A rejeição do gesto pelos aliados de Musk e outros grupos, incluindo a Liga Anti-Difamação (ADL), uma organização sem fins lucrativos fundada com o objetivo de combater o antissemitismo, também foram recebidos com incredulidade.
A representante democrata Alexandria Ocasio-Cortez respondeu a um post em que a ADL rejeita os gestos de Musk, acusando a organização de "defender uma saudação Heil Hitler que foi realizada e repetida para dar ênfase e clareza".
Poderá isto alimentar grupos fascistas?
Intencional ou não, o gesto de Musk revigorou os grupos neonazis em todo o mundo.
O grupo supremacista branco White Lives Matter reagiu no Telegram com a mensagem: "Obrigado por (às vezes) nos ouvires, Elon. A Chama Branca erguer-se-á de novo".
O líder do grupo neonazi americano Blood Tribe disse: "Não me interessa se isto foi um erro. Vou aproveitar as lágrimas por causa disso".
"Já estão a acontecer coisas incríveis", escreveu Andrew Torba, fundador do Gab, uma rede social conhecida pela sua base de utilizadores de extrema-direita e supremacistas brancos, por cima de uma fotografia da saudação de Musk.
Evan Kilgore, um negacionista do Holocausto e comentador de direita, escreveu no X: "Será que Elon Musk acabou de fazer Heil Hitler... Estamos tão atrasados".
Kilgore trabalhou para um grupo de ativistas conservadores chamado Turning Point USA, que organizou um baile de pré-inauguração no domingo, com a presença do filho de Trump, Donald Trump Jr., e do vice-presidente JD Vance.

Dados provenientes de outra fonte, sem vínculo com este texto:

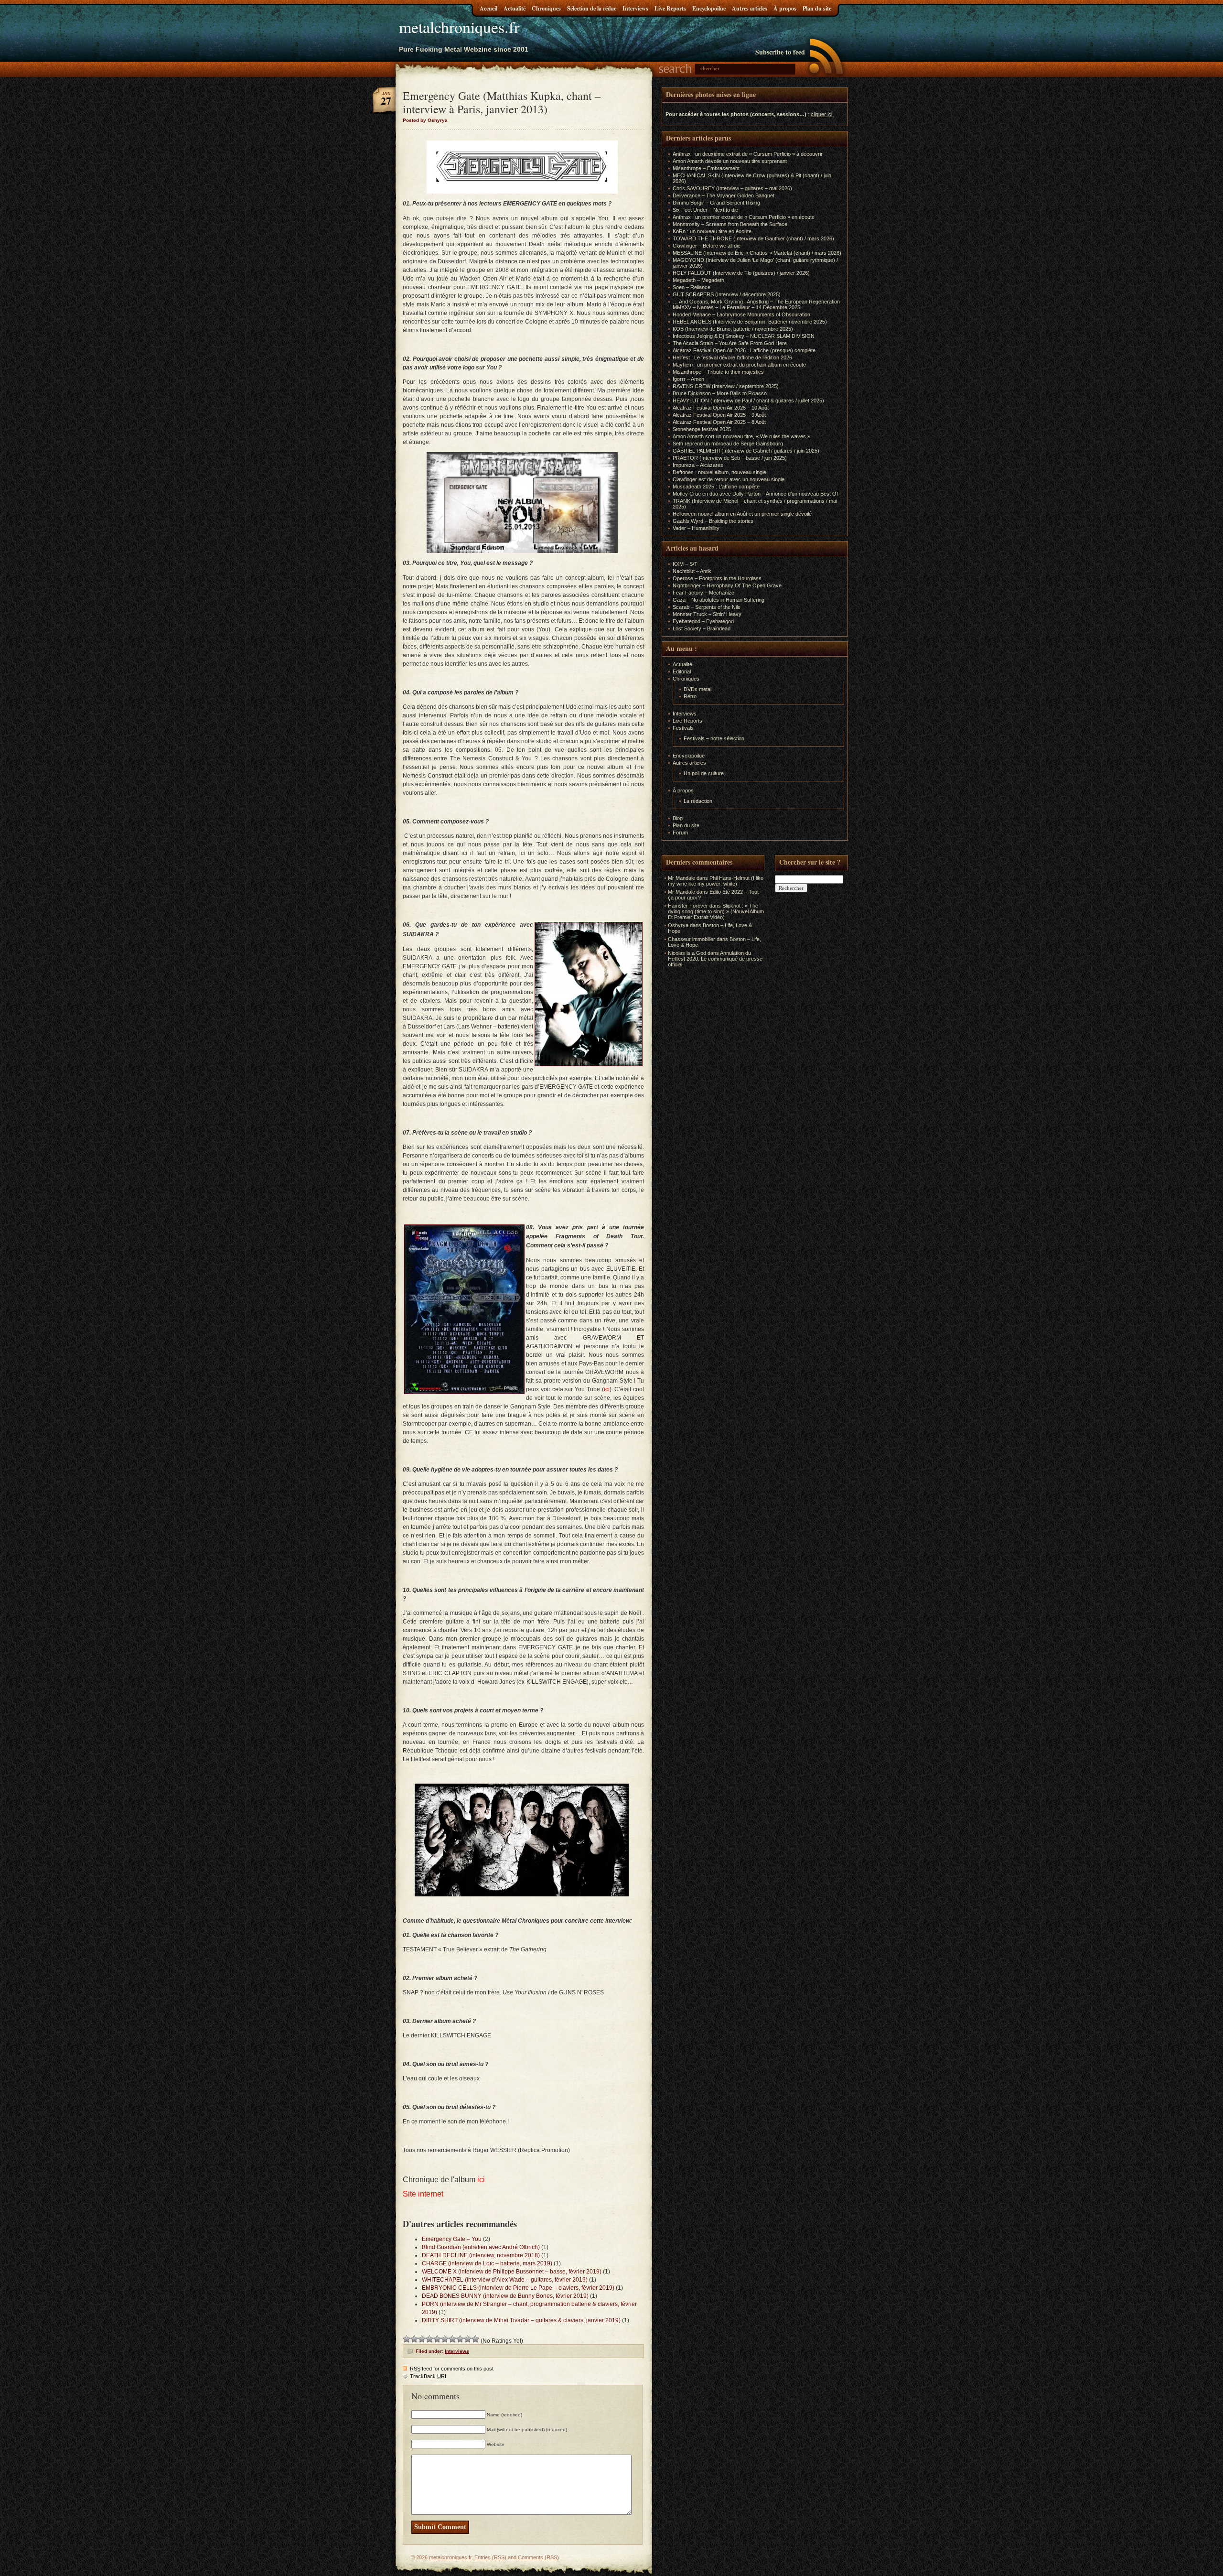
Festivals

O professor Roger Griffin disse à Euronews que a visão de Trump de uma "democracia iliberal" não deve ser confundida com fascismo, mas há sinais claros de que ele e a sua comitiva estão a normalizar a radicalização da direita.
Na quarta-feira, o Presidente Trump defendeu a sua decisão de perdoar os condenados por agressão a agentes da polícia durante os ataques ao Capitólio, em janeiro de 2021, e recusou-se a descartar a possibilidade de dar a grupos extremistas como os Proud Boys e os Oath keepers um lugar na política dos EUA.
Membros de ambos os grupos de milícias de extrema-direita estavam entre os desordeiros presos pelo seu papel nos ataques, e estavam entre os que foram libertados esta semana depois de Trump ter assinado uma ordem executiva concedendo-lhes clemência.